DESCRIPTION OF THE TASK:
Count the lines in the data below that contain the string "screenshot". Reply with the number alone.

Saved entries:
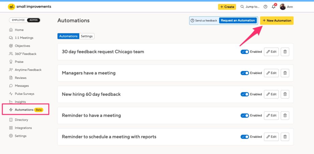
Task: Switch to Employee mode
Action: pyautogui.click(x=18, y=20)
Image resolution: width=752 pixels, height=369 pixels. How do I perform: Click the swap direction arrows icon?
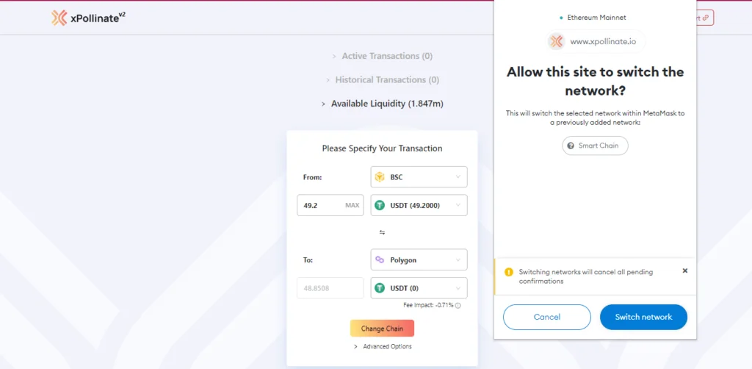coord(382,232)
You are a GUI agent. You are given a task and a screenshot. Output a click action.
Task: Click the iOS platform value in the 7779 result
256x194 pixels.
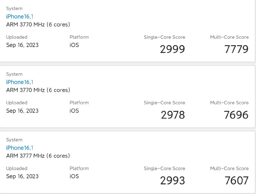[74, 45]
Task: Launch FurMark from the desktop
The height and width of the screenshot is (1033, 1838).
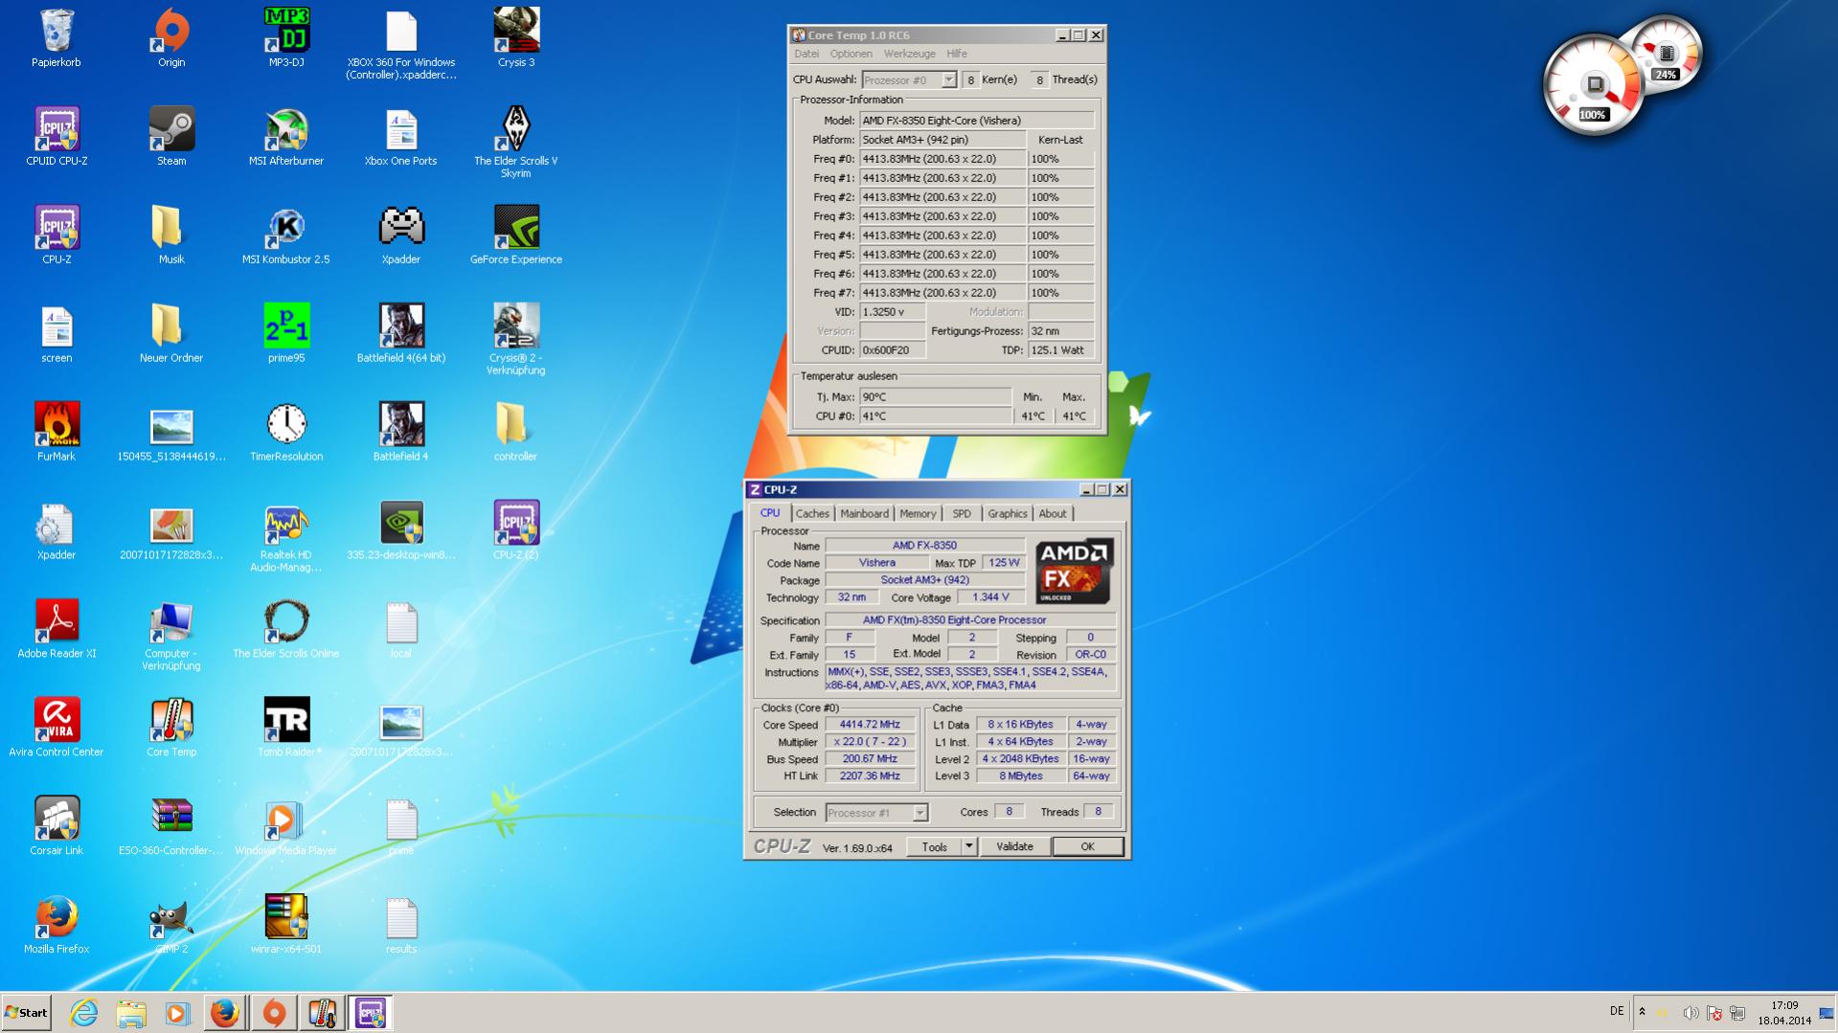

COMPLETED EXERCISE:
2